Title: SciQL: A Query Language for Unified Scientific Data Processing and Management
Authors: Javad Chamanara, Birgitta König-Ries
Source: PIKM '12, Proceedings of the 5th Ph.D. workshop on Information and knowledge
Place: ACM, New York, USA
Date: 2012-11-01
Type: Conference Paper
Abstract:

Science is more and more data-driven. This means, that a significant part of a scientist’s work is dedicated to accessing, visualizing, integrating and analyzing data from a possibly wide range of heterogeneous sources. In this paper we propose SciQL, a query language that supports scientists in this task and allows them to focus on their main purpose, i.e., on doing research.

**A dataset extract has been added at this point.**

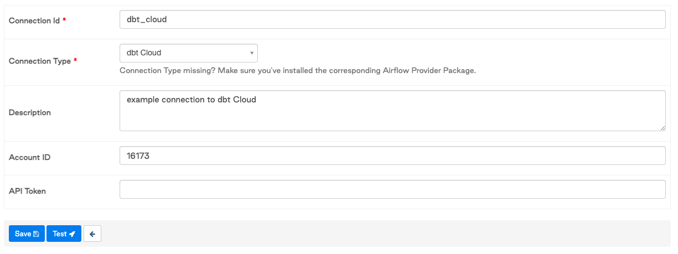Image resolution: width=678 pixels, height=254 pixels.
Task: Click inside the Description text area
Action: (392, 111)
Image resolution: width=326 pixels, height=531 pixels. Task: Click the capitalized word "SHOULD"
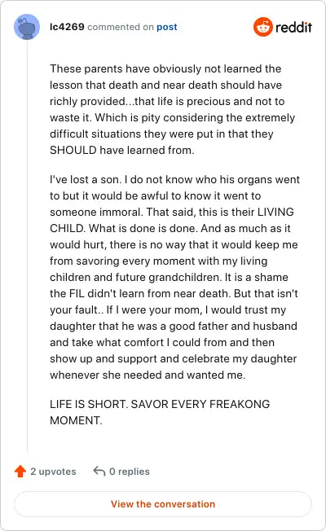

SciQL sits between scientists or data processing tools on the one hand and different data sources on the other hand in order to decouple users from technical aspects of accessing data. It allows users to express their data management, refinement, transformation, processing procedures and visualizations in SciQL regardless of the syntax and capabilities of the underlying physical data source sources. This way scientists and client tools deal with only one language to interact with different data sources, e.g., text files, spreadsheets, relational DBMSs, or MapReduce systems. To achieve this, SciQL provides various constructs among them Schema Definition, (e.g., schema design and Data transformation), Data Retrieval (connecting to various data sources and formats, filtering, joining, grouping), Data Manipulation (e.g. Updating, deleting, versioning and provenance) and Visualization commands and data structures can be named.

In this paper, we will discuss the general idea why we believe SciQL is needed, and explain the goals and the steps we intend to take in order to achieve these aims.